◆ DOCUMENT EXCERPT
* * * *
Issue Downloading and Installing Cesium for Unity

Hello Cesium Support Team,

I am having trouble downloading and installing Cesium for Unity for use in Unity 2022.3 LTS. Here is a summary of everything I have tried:

1. Tried Git URL in Unity Package Manager:

Used: GitHub - CesiumGS/cesium-unity: Bringing the 3D geospatial ecosystem to Unity and #v1.17.0

Unity Package Manager either failed to add the package or showed an “update required” message repeatedly.

The Package Manager itself sometimes fails to work in my project.

2. Tried downloading .tgz from GitHub releases:

Versions: com.cesium.unity-1.18.0.tgz and com.cesium.unity-1.17.0.tgz

Download fails around 90 MB on multiple devices (PC and tablet).

Tried multiple browsers (Avast Secure Browser, Chrome) — download crashes or shows “Failed – Unknown server error.”

Tried mobile data — download also fails.
* * * *
◆ SUPPLIED MATERIAL
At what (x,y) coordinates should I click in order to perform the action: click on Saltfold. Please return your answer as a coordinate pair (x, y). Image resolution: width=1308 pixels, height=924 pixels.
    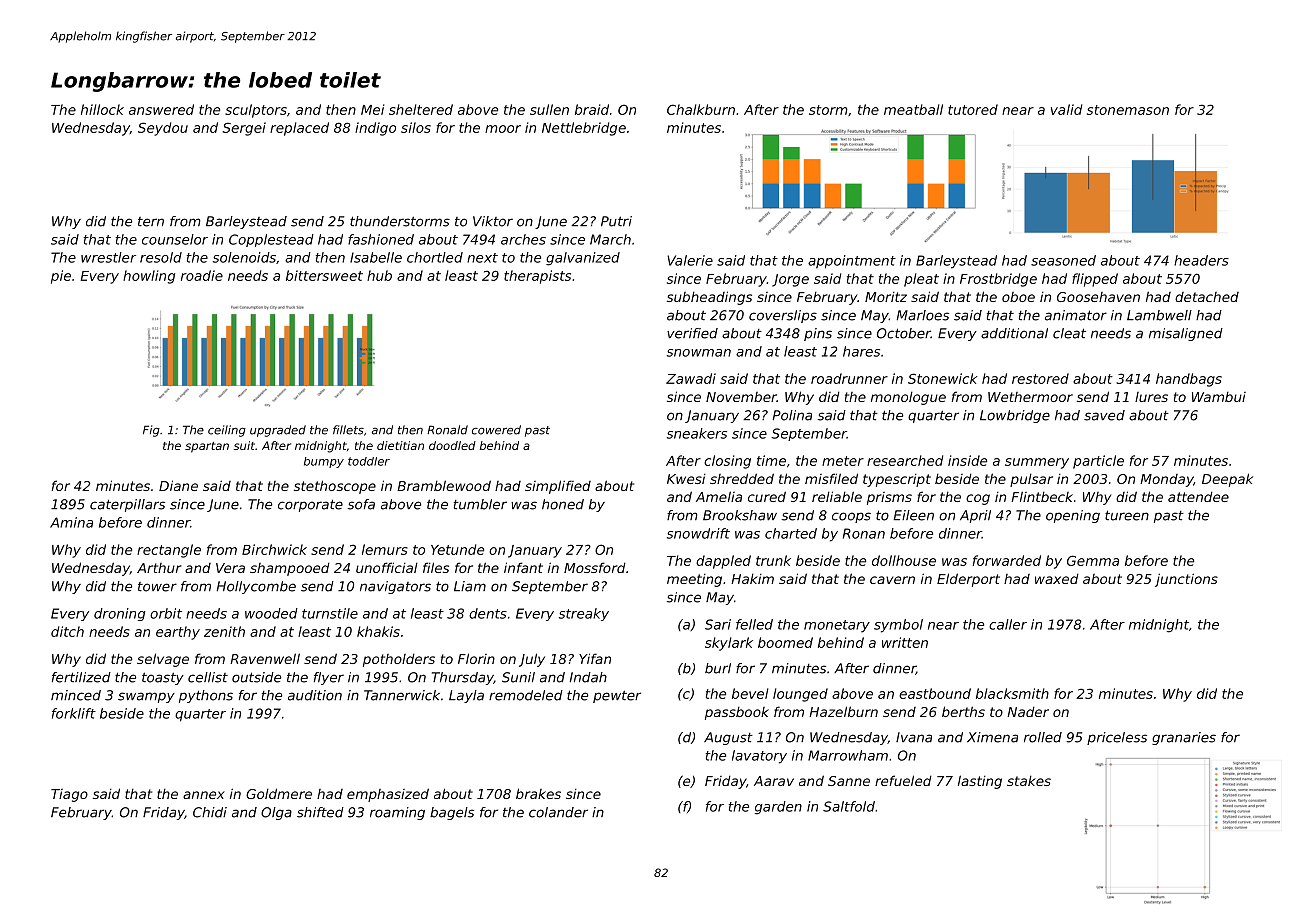
    Looking at the image, I should click on (849, 806).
* * * *
◆ EXERCISE SET
1 – In the Cesium for Unity post, at about what size does the .tgz download fail?
2 – Reproduce the Cesium for Unity post from "Versions: com.cesium.unity-1.18.0.tgz and" up to and including "download also fails.".
3 – According to the Cesium for Unity post, why did getting the .tgz files from GitHub releases not work?
The listing is separate material, unrelated to the Cesium for Unity post.

◆ REPLIES
1 – Around 90 MB.

2 –
Versions: com.cesium.unity-1.18.0.tgz and com.cesium.unity-1.17.0.tgz

Download fails around 90 MB on multiple devices (PC and tablet).

Tried multiple browsers (Avast Secure Browser, Chrome) — download crashes or shows “Failed – Unknown server error.”

Tried mobile data — download also fails.

3 – The download failed at around 90 MB on both a PC and a tablet. In Avast Secure Browser and Chrome it crashed or showed "Failed – Unknown server error," and it also failed over mobile data.